- [TEXT SEGMENT]

◆ ◆ ◆ ◆ ◆

The deteriorating economy took center stage in the presidential election Thursday as Democrat Barack Obama called for tighter regulation of financial markets and rival Hillary Rodham Clinton proposed more retraining for displaced workers, creating a sharp contrast with Republican John McCain over how much the government should intervene.
The economy has been the No. 1 issue for voters for months, but the candidates have embraced the issue more slowly. This week, however, all three gave major addresses that added significant detail to their prescriptions for the ailing economy.
Obama called Thursday for an overhaul of the nation's regulatory system, immediate relief for homeowners caught in the sub-prime mortgage crisis and a $30-billion economic stimulus package. Clinton, who had proposed a $30-billion fund to help prevent foreclosures a week ago, offered a new proposal to spend $12.5 billion on job-training programs.
McCain emphasized Thursday that he thought any federal aid should be limited to "deserving American families" who were "in danger of not realizing the American dream."

◆ ◆ ◆ ◆ ◆

- [RECORD SET]
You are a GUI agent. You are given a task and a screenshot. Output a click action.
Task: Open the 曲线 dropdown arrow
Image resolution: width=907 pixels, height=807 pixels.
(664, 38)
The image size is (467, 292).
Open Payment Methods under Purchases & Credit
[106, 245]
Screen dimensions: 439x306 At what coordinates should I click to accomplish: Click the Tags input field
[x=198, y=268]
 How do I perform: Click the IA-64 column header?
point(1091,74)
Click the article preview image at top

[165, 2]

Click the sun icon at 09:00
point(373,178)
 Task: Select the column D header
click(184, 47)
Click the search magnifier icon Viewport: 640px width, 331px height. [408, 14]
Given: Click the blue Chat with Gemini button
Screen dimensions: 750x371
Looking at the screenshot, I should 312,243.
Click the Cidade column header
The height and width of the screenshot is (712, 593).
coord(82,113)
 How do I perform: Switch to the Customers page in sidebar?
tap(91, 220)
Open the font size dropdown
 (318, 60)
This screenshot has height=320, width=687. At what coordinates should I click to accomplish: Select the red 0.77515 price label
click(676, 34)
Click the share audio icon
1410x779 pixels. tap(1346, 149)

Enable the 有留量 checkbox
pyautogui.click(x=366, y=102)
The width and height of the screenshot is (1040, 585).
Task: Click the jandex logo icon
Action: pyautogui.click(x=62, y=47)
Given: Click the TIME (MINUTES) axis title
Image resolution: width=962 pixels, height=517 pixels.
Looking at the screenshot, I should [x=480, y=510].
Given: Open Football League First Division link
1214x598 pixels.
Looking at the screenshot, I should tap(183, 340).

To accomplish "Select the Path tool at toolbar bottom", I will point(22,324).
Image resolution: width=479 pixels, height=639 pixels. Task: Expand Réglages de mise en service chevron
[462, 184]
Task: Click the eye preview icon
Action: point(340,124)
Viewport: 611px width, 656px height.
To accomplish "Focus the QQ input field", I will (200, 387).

◆ ◆ ◆ ◆ ◆

- [GOAL] Could you reproduce, word for word, the part of the article above on the candidates' economic plans that lies between "The economy has" and "on job-training programs.", inclusive?

- [FULL SOLUTION]
The economy has been the No. 1 issue for voters for months, but the candidates have embraced the issue more slowly. This week, however, all three gave major addresses that added significant detail to their prescriptions for the ailing economy.
Obama called Thursday for an overhaul of the nation's regulatory system, immediate relief for homeowners caught in the sub-prime mortgage crisis and a $30-billion economic stimulus package. Clinton, who had proposed a $30-billion fund to help prevent foreclosures a week ago, offered a new proposal to spend $12.5 billion on job-training programs.